近日春四娘原本处处不顺遂。当日为了稳住春玉娘,她夸下了海口,这几日春玉娘便催促着她展示她那些不为人知的过人之处。她倒也不慌,气定神闲地唱了一首流行歌曲。没想到春玉娘听得眉眼都皱成了一团。
“我的儿,且不说你的曲调如何,只说那歌儿,虽然咱们从事的是这营生,但南曲娘子,讲究的是一个含蓄,这等有伤风化的字眼,怎可挂在嘴边?”
春四娘被这番话砸得眼冒金星,下巴差点没掉到地上去。
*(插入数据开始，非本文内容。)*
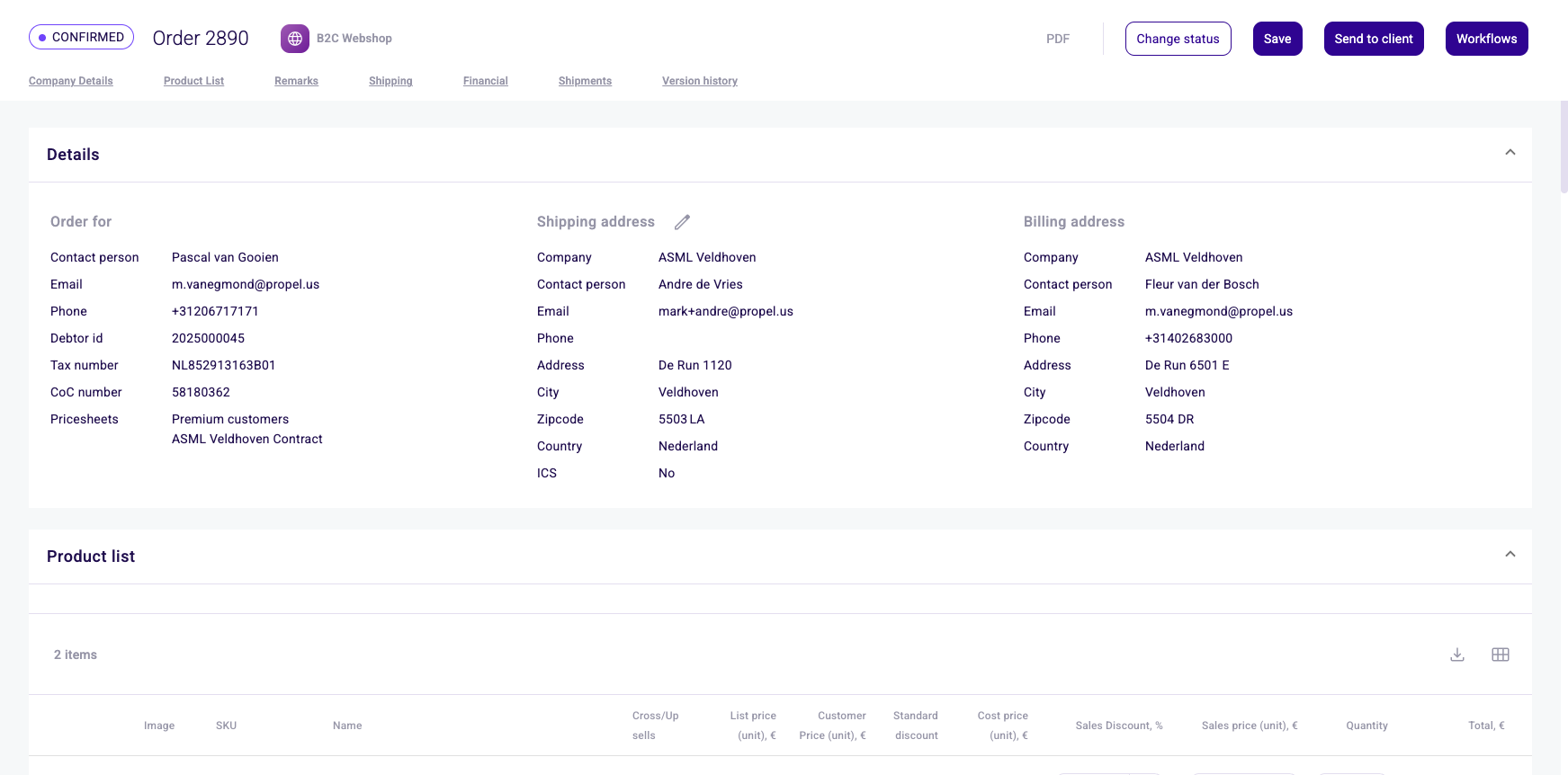Open the Version history tab
1568x775 pixels.
(699, 81)
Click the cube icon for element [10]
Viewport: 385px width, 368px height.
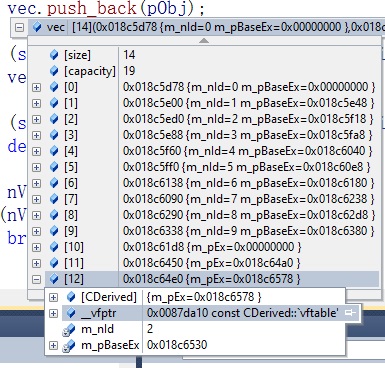point(54,247)
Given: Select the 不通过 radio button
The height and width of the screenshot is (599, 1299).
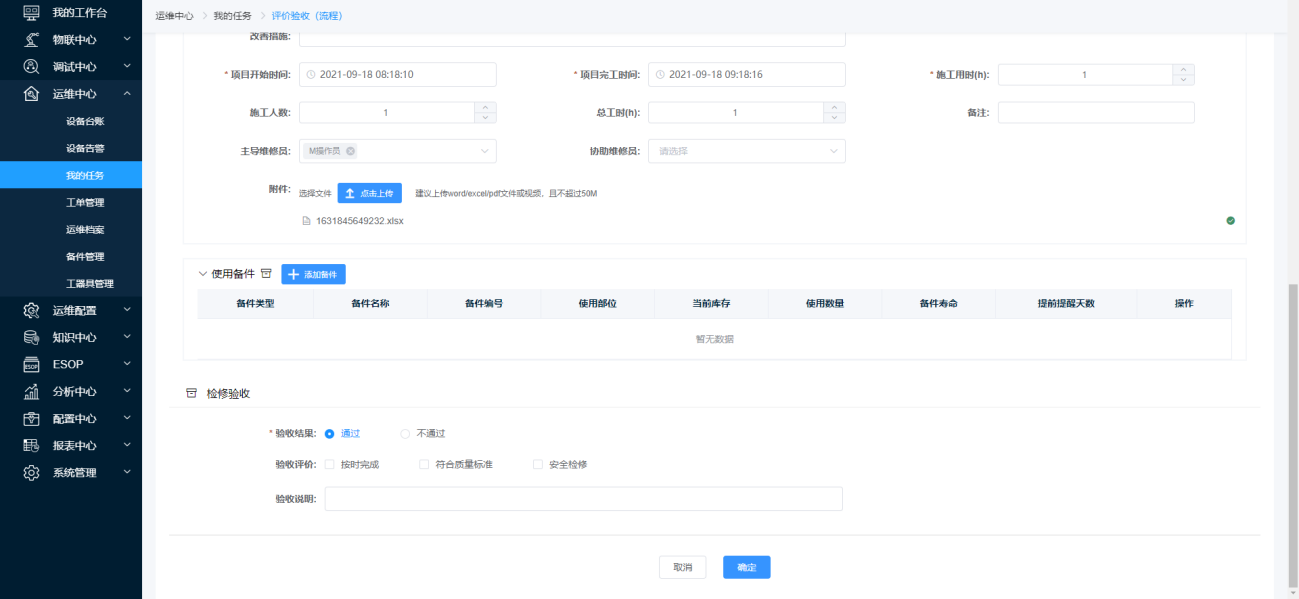Looking at the screenshot, I should coord(405,434).
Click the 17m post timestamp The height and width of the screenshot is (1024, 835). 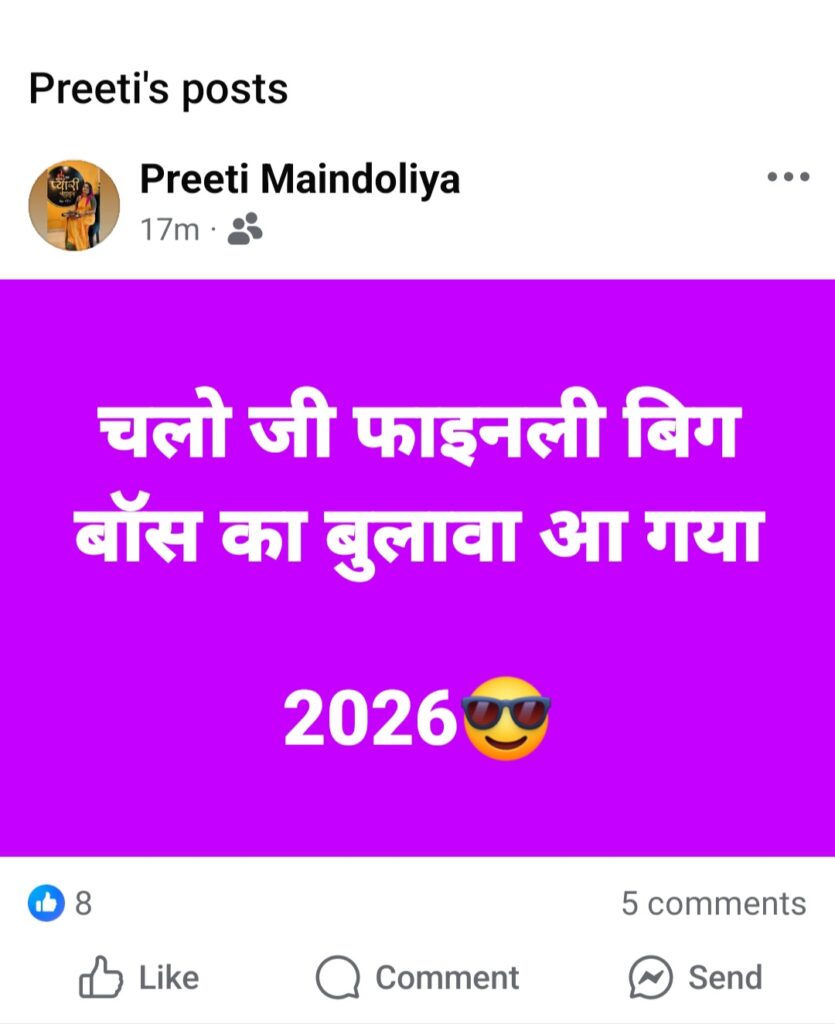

就是怕你接受无能,这首《何日君再来》可是我思来想去精心挑选的啊。你听听:“今宵离别后,何日君再来。停唱阳关叠,重擎白玉杯。殷勤频致语,牢牢抚君怀。今宵离别后,何日君再来。”全是五个字,与五言绝句难道不是同一个模样?而且真的是很含蓄古味十足啊。完全可以作平康坊的坊歌啊。
当然,“喝完了这杯,再来碟小菜。”有些煞风景,可这是在平康坊啊。与“大爷,又该掏钱了啊”相比,这句提醒是多么含蓄委婉啊。这都有伤风化?
春四娘张开嘴还未反驳春玉娘,马上就颓了。如何反驳?她最初听到这首歌的时候,只是觉得“喝完了这杯,再来碟小菜”很是搞笑。后来有一个所谓的历史古城,将这首歌作为了城歌招揽客人,,脑子里一下子就浮现出了青楼娘子们倚在栏杆上,挥舞着小手帕,不停地招摇:“大爷,慢走。大爷,你再来啊”的妖冶画面。自己都觉得这歌可以作平康坊的坊歌,春玉娘这种久经沙场的人,怎会看不穿它的本质?